The procedure was going to be painful, requiring an incision that ran the width of her stomach. But Passe stressed repeatedly to her surgeon that she did not want opioids for the pain. “I have a very low tolerance for pain medications and a high tolerance for pain,” she said. “I explained this to my surgeon and got a lot of pushback. I talked to him at great length about my aversion to opioids, but more than that, I work in this industry, and I am working tirelessly at the height of an opioid epidemic. And I know how quickly it goes from pain management to addiction.”

In fact, Passe spoke out so strongly that the hospital listed narcotics in her medical chart as an allergy. But that didn’t stop the nurses from giving them to her, not once but twice. “When I was in the recovery room, a nurse administered Dilaudid through my IV,” Passe recalled. “Because my chart notes I have an aversion, she added Zofran to cancel out the nauseating effect.”

Conscious and recovering in her hospital room, Passe was better able to advocate for her pain management. “Nurses would come in and ask about my pain level,” she said. ”I would say it’s about a seven. They’d say, ‘let me give you something.’ I had to say no at least a dozen times.”

She later received a second round of Dilaudid and Zofran while she was sleeping.

Passe’s recovery continued at home, without narcotics. “Three days after I’d been discharged, I had a pain in my right calf,” she said. As the pain continued, she called her surgeon, who instructed her to go to the emergency room, where she would eventually be diagnosed with a blood clot that was treated before any complications could develop.

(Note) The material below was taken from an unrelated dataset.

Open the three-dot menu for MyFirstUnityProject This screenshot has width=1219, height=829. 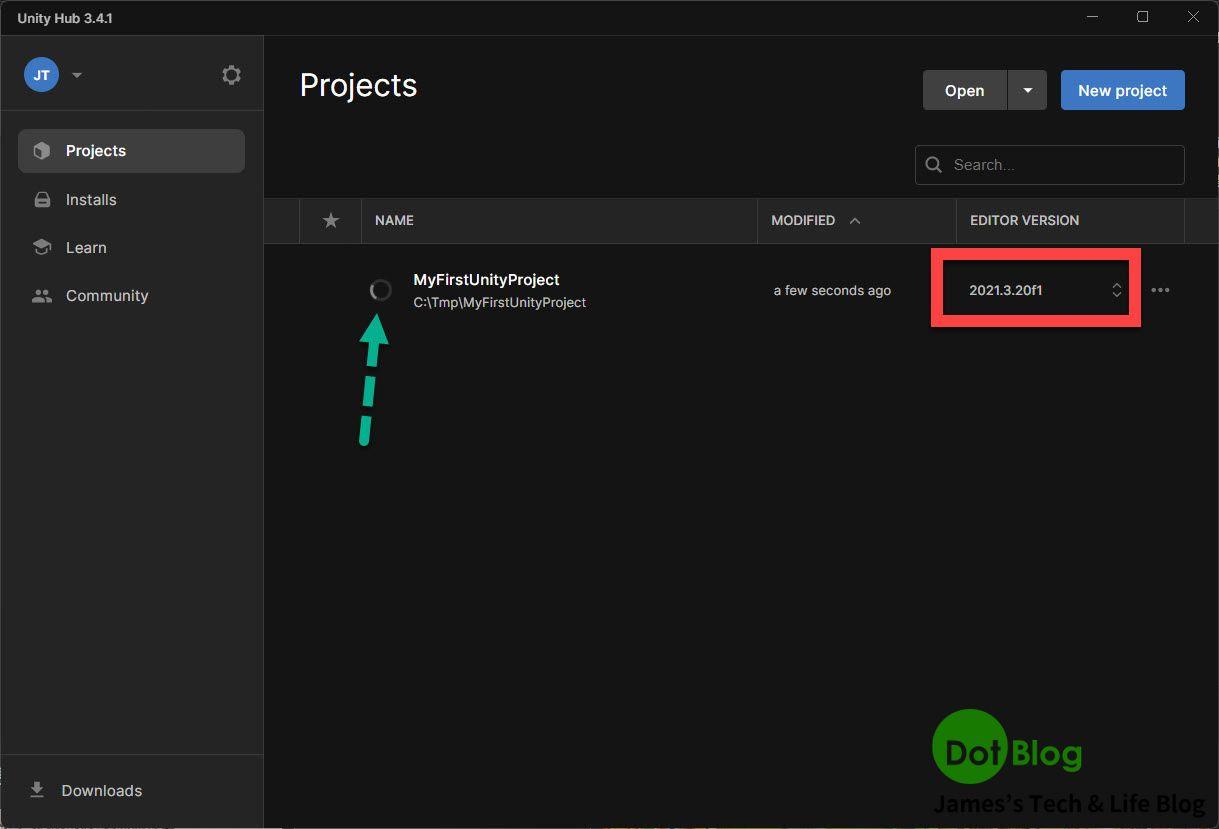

But what would have happened, Passe posited, if she hadn’t felt the pain? “Had I followed the instructions of every surgeon, nurse and provider and taken the pain medication, would I have felt a pain in my leg? Would I have known it was hurting if I was on a schedule of opioids? Could I have gone to the ER?”

“Losing weight is not that hard,” she continued. “Recovering from surgery is not very hard either. The recovery that is really hard is addiction. And most people who are addicted to an opioid start with a legitimate prescription just like I was given.”

The problem, she said, is that the hospital systems are too focused on earning high marks from their patients in areas like pain management, which improves their quality scores. “But that has nothing to do with quality,” Passe said. “Pain is not a disease. Nobody has ever died from pain.”

Addiction, however, is a disease, and 130 people die every day from overdoses, Passe said. It’s something that can and should be changed, and the benefits industry is in a key position to make it happen. “Every one of us in this room has influence over somebody else,” she concluded. “Every single one of us has the opportunity to contribute to positive change in this industry.”